◆ ПРИВЕДЕННЫЙ ОТРЫВОК
***

Вера вела всю переписку, десять — пятнадцать писем в день, а Набоков собирал материал для рассказа «Углокрылый адмирабль». Идею подсказали ему пойманные предыдущим летом бабочки. Согласно сохранившимся записям, героем рассказа должен был стать энтомолог, одолживший коллеге фантастически редкую бабочку, возможно, генетическую аберрацию или новый вид. Кто-то из родственников коллеги теряет или уничтожает бабочку и пытается подменить ее черно-белым адмираблем, подрезав ему крылья таким образом, чтобы они напоминали очерк крыльев утраченной диковинки, — но, разумеется, наметанный глаз лепидоптеролога с первого взгляда распознает обман. В этом рассказе больше энтомологических терминов, чем в любом другом литературном сочинении Набокова. Набоков работал над «Углокрылым адмираблем» в июне 1959 года и, может быть, еще позже. Почему рассказ остался незаконченным — неясно. Возможно, Набоков почувствовал, что главная его идея слишком уж прямолинейна (каждая индивидуальность неповторима), а может быть, понял, что не сможет примирить свое пристрастие к точным научным описаниям и нелюбовь читателей к малопонятной терминологии. Возможно и то, что его просто отвлекли другие замыслы. С 1956 по 1958 год Набоков всерьез обдумывал «Бледный огонь», но похоже, что эти наброски канули в вечность. Вместо них появился новый замысел, впоследствии ставший ключом к «Аде». В середине февраля 1959 года Набоков писал:

Пространство, время, две главные тайны. Преображение ничего в нечто непостижимо для человеческого ума.

Ток времени — обычная поэтическая условность: время не течет. Время совершенно неподвижно. Мы ощущаем его как движение, потому что оно есть среда, где происходят развитие и изменение или же где вещи статичны, как станции 66 .

***

◆ ПРЕДОСТАВЛЕННЫЕ ДАННЫЕ
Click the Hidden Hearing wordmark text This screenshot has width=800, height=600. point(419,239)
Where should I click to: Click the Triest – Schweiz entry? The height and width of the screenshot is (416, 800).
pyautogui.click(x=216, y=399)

***

Продолжите отрывок о работе Набокова в 1959 году, начав сразу после его последнего предложения.

◆ РЕЗУЛЬТАТ НИЖЕ
Набокову предстояло еще несколько лет обдумывать идеи Бергсона о времени, и только в конце 1965 года, когда родилась «Ада», он вдруг понял, что в этом барочном дворце есть особое место для «Ткани времени». Записывая свои размышления о природе времени, Набоков конечно же еще не представлял себе «Ады», хотя роман постепенно созревал в его воображении: между весной 1958 года, когда он забросил «Бледный огонь», и ноябрем 1960-го, когда вспыхнула новая искра вдохновения, Набоков собирал в свою копилку еще бессвязные впечатления, в будущем составившие «Аду».

 

XII

Когда Герберт Голд вошел в опустевший кабинет Набокова, на столе лежал «Доктор Живаго» с несметными пометками на полях («пошлость!» «идиотство!» «скучно!») и записка: «Дорогой г-н Голд, оставляю Вам мой экземпляр „Доктора Вана Клиберна“». Остальные вещи Набоковы отдали на хранение на склад «Дин оф Итака» и 24 февраля окончательно покинули Корнель. Путешествие запомнилось им в основном тем, что машина чуть не слетела в кювет на скользкой дороге севера штата Нью-Йорк.

На следующий день они доехали до Манхэттена и поселились в уютных апартаментах отеля «Уиндермир». Там Набоковы прожили полтора месяца, часто встречаясь с Дмитрием, Вериной сестрой Соней Слоним и кузиной Анной Фейгиной; впрочем, дел у них тоже хватало. В первые же четыре дня у Набокова брали интервью журналы «Тайм», «Лайф», книжное обозрение «Нью-Йорк таймс», лондонские газеты «Дейли мэйл» и «Дейли экспресс». Просили интервью и три телевизионные программы, но он отказался. Месяц спустя журнал «Пипл» писал: «Еще ни одна книга за всю историю издательского дела не вызывала такого шума».

До Набокова дошли слухи, что на деньги, полученные от продажи его романа, Морис Жиродиа собирается открыть в Париже ночной клуб и назвать его «Лолита». Этот план так и не осуществился, но Набоков описал подобные капризы славы в «Аде», где фильм по мотивам изначально отвергнутой первой книги Вана «Письма с Терры» пользуется успехом «Звездных войн», а бордели Эрика Вина «Вилла Венус» переживают краткий, но буйный расцвет. «Лолита» становится книгой Осберха — Борхеса, с которым Набокова так часто сравнивали в шестидесятые годы, — а романтически настроенные горничные трепещут от «Доктора Мертваго».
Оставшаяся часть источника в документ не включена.